Activity:
Drop the pictures; give again exactly the lines from the one holding "Task: Open the QRCode Reader tool" through the end of the data.

** Opening Material for this task block **

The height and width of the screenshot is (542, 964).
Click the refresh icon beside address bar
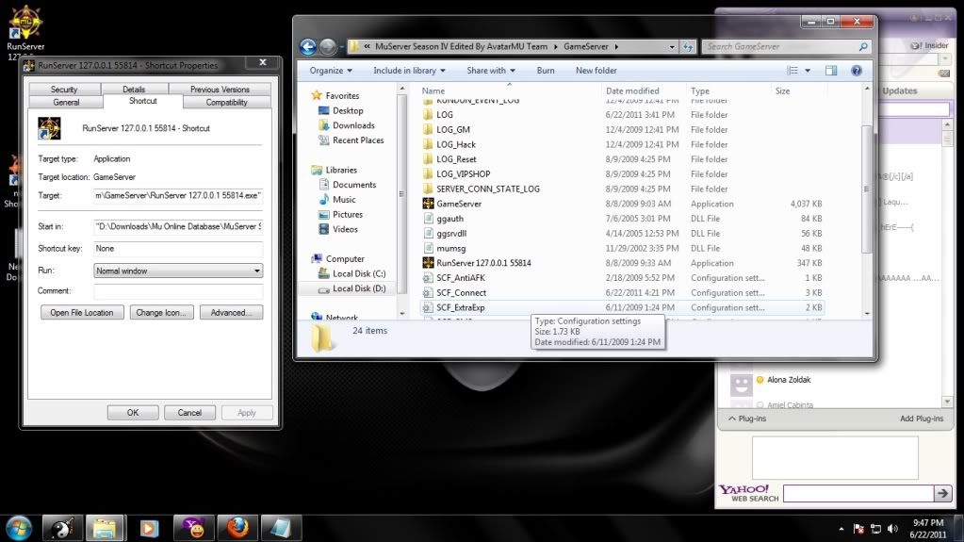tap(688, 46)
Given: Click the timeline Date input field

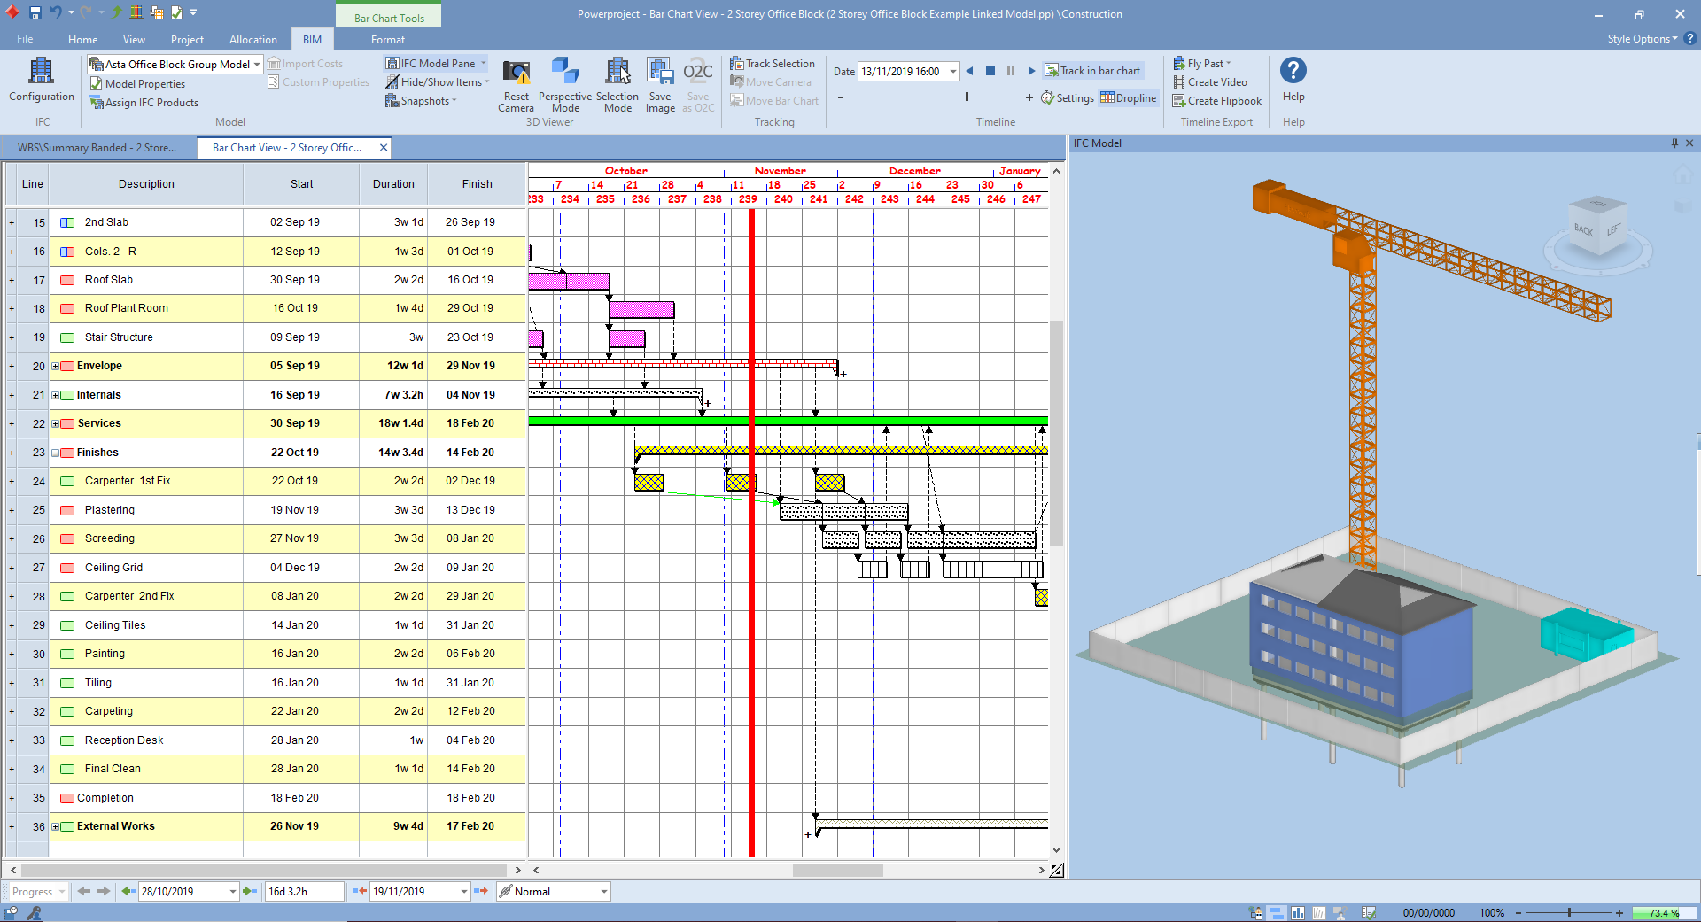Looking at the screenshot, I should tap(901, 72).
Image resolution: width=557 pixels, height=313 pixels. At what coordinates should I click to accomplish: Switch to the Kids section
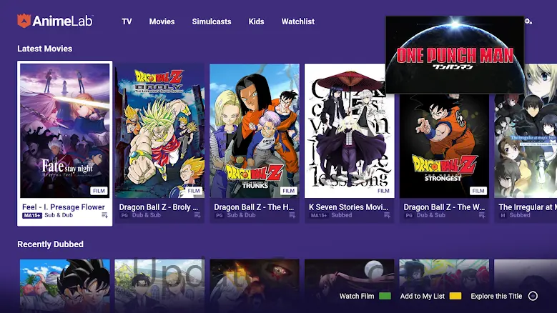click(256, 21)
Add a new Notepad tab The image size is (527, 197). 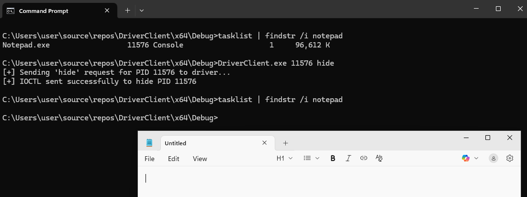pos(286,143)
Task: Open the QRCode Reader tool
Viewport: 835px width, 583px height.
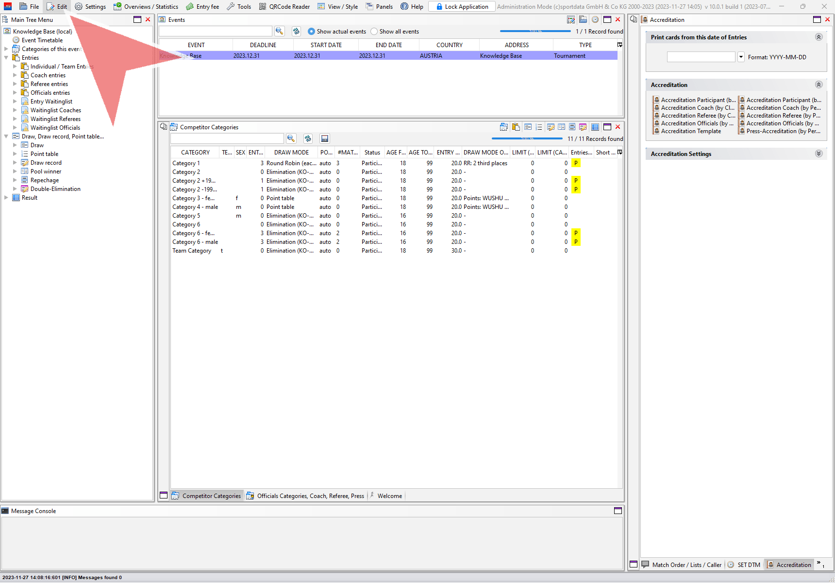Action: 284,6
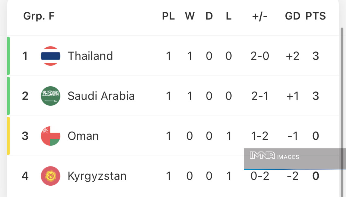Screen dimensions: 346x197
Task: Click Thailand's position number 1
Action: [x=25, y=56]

** Closing Material for this task block **

Solution to this task:
Task: Open the QRCode Reader tool
Viewport: 835px width, 583px height.
Action: 284,6
Screen dimensions: 346x197
Task: Click Thailand's position number 1
Action: [x=25, y=56]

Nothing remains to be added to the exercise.